On remarque sur le rocher formant le seuil de la porte deux rainures parallèles, profondes de 7 à 8 centimètres, et distantes entre elles de 1 m. 38. En les examinant de près, on reconnaît facilement que ce sont des ornières creusées par des roues de voitures. Cette porte percée avec régularité et même avec une certaine élégance, ces empreintes de roues qui l’accompagnent, frappent d’autant plus d’étonnement qu’elles sont situées sur le penchant d’une montagne escarpée, et dans un lieu aujourd’hui désert. On ne peut y arriver qu’en suivant un sentier étroit et raide, à peine praticable pour les mulets. Ajoutons qu’aucun des chemins actuels qui conduisent au Mont-de-Lens n’est accessible aux voitures, et que, depuis un temps immémorial, tous les transports se font dans le pays sur des bêtes de somme. Ces circonstances tendent à donner au monument dont il s’agit une haute antiquité, et il est naturel de l’attribuer aux Romains ; eux seuls, en effet, ont été assez civilisés et assez puissants pour avoir construit un grand chemin et fait rouler des chars sur les flancs d’un rocher abrupt, bordé d’un précipice, et aujourd’hui à peine abordable. Cette probabilité se change en certitude lorsque l’on sait d’ailleurs par une foule de preuves historiques qu’autrefois une voie romaine très-fréquentée a dû passer tout près de là.

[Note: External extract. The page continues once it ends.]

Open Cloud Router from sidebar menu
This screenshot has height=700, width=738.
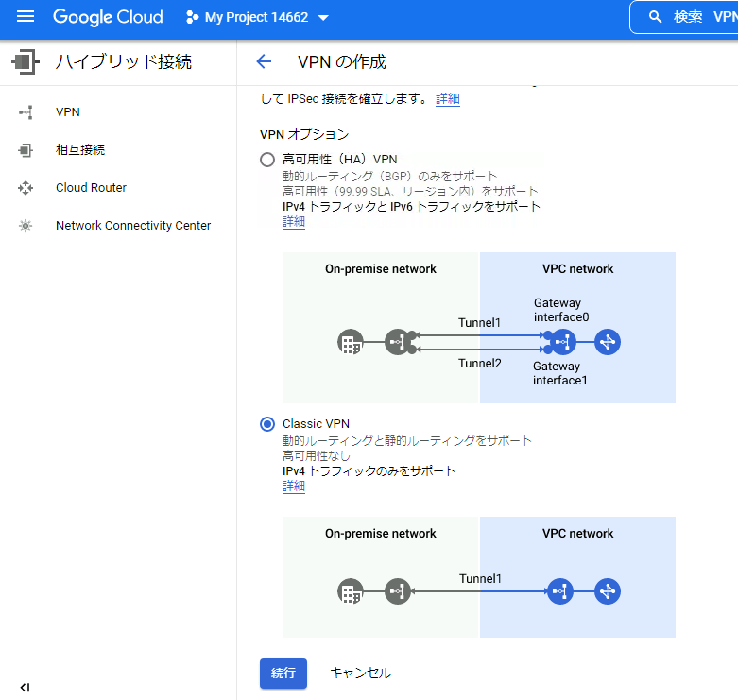click(91, 188)
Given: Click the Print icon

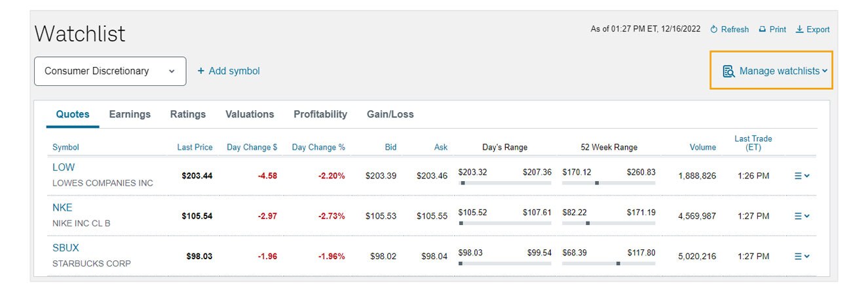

En regardant comme prouvé que le rocher percé de Bons est un reste de l’ancienne route des Romains, on peut, d’après la configuration des lieux, déterminer, d’une manière approximative, quel a dû être le tracé de cette route dans les environs. Sans entrer ici dans des détails topographiques inutiles pour les personnes qui connaissent cette partie de l’Oisans, et sans intérêt pour les autres, nous dirons que, pour parvenir jusqu’au rocher percé, en venant du côté de Briançon, la voie romaine a dû nécessairement passer par le village des Dauphins, gravir le versant oriental de la montagne du Mont-de-Lens, et, de ce dernier village, suivre à peu près le chemin actuel qui mène à Bons et au rocher percé situé au-dessous. De là, elle descendait par une pente rapide jusqu’aux bords de la Romanche, qu’elle traversait probablement en deçà de la plaine du Bourg-d’Oisans et près du hameau de la Rivoire. Nous indiquons cet endroit, parce que, depuis le Freney jusqu’à l’extrémité de la vallée, la rive droite de la Romanche offre une suite d’escarpements à pic tout à fait inaccessibles.
Une seule rampe où l’imagination puisse concevoir un chemin se trouve presque en face de la Rivoire, au-dessous du village d’Auris. C’est une espèce de couloir étroit et raide, offrant bien peu de ressources pour le développement d’une route.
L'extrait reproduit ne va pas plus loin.